Exercise goal -
Answer these questions using the character descriptions:
1. Who gave Daphne the key to the safety deposit box?
2. Who kills the Queen of Hearts?
3. What is the name of the self-defense group that Snow White runs?

Extract provided -
++++++++++++++++++++
Baba Yaga: An extremely old witch. She helps the girls several times throughout the series, in exchange for a price. Sabrina doesn't like her very much, but she proves to be essential in the final battle. She is eventually in a coven of witches with Bunny Lancaster (the evil queen) and Morgan Le Fay. She only agreed to this if Bunny Lancaster gave Baba Yaga her eyes (her perspective and secrets of magic).
 Officer Ernest Hampstead: One of the Three Little Pigs (others are Mr. Swineheart and Mr. Boarman). He is the sheriff of Ferryport Landing until Mayor Heart fired him. He is a great friend of the Grimms. He stays in New York in the fourth book to be with his girlfriend Bess (aka the Cow who Jumped Over the Moon). He was also the one who gave Daphne the key to the safety deposit box with a weapon that could defeat Mr. Canis if he ever went out of control.
 The Queen of Hearts: Current mayor of Ferryport Landing. She hates the Grimms and is a part of The Scarlet Hand, and it is said that she "looks like she applied her makeup with a paint ball gun". The Queen along with Sheriff Nottingham are killed by Jake in revenge for their role in the murder of Briar Rose.
 Snow White: Daughter of Bunny Lancaster, she was originally married to Prince Atticus until he abused and killed her. Bunny had to rewrite the Book of Everafter to keep her away from Prince Atticus and make her marry Prince William Charming, causing her to hate her mother because she thought Bunny poisoned her with an apple. She left Charming at the altar because she felt she needed to be more independent, but she and Mayor Charming never really got over each other. She is a teacher at the school in Ferryport Landing and runs a self-defense group called the Bad Apples. She is a fierce soldier and boot camp officer in the Everafter War and a very good friend to the Grimms. In the final book she not only marries Prince William Charming but becomes the new Mayor of Ferryport Landing.
++++++++++++++++++++
Collected material -
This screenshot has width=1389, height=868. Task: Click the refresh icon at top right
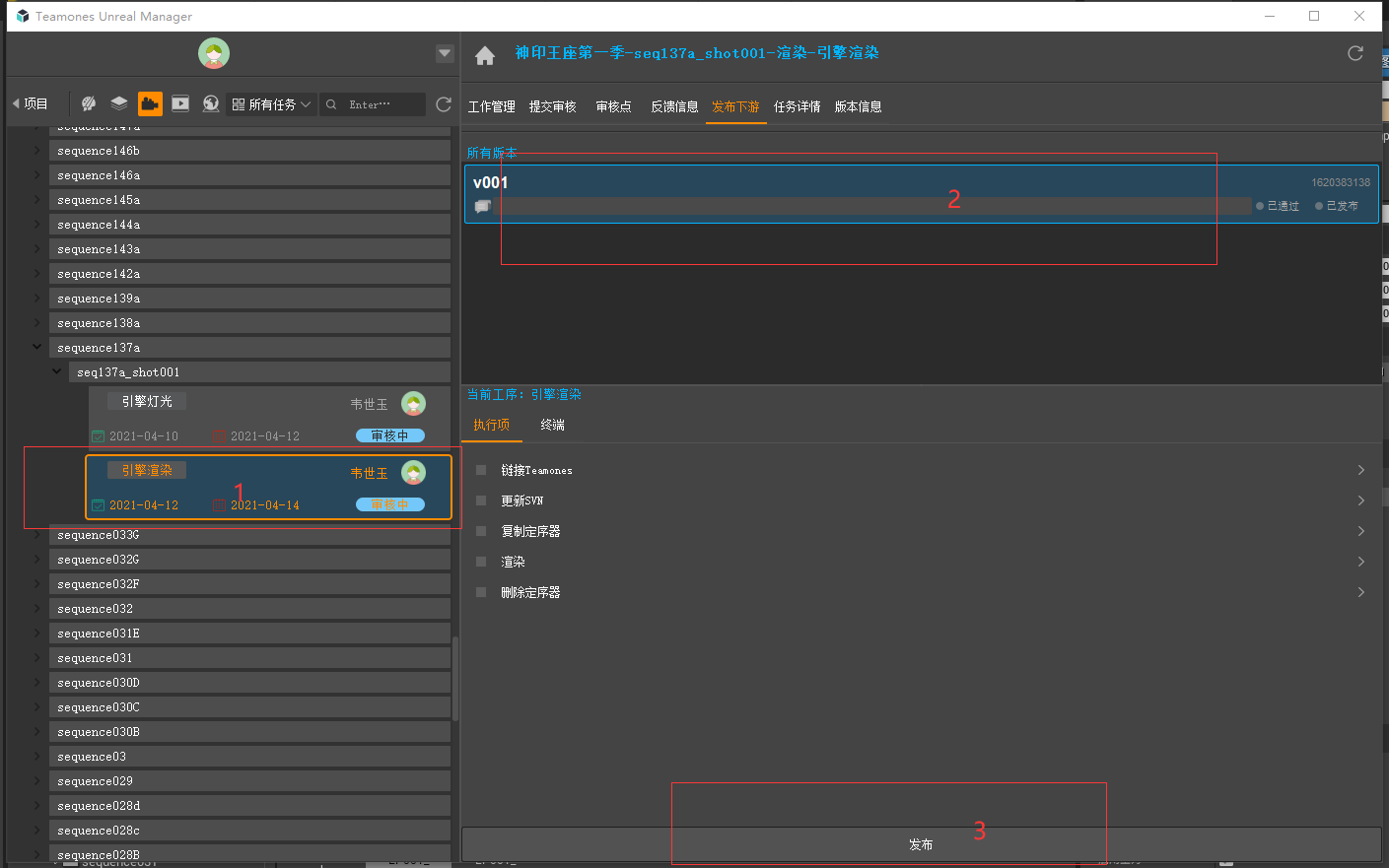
++++++++++++++++++++
Correct result -
1. Officer Ernest Hampstead
2. Jake
3. The Bad Apples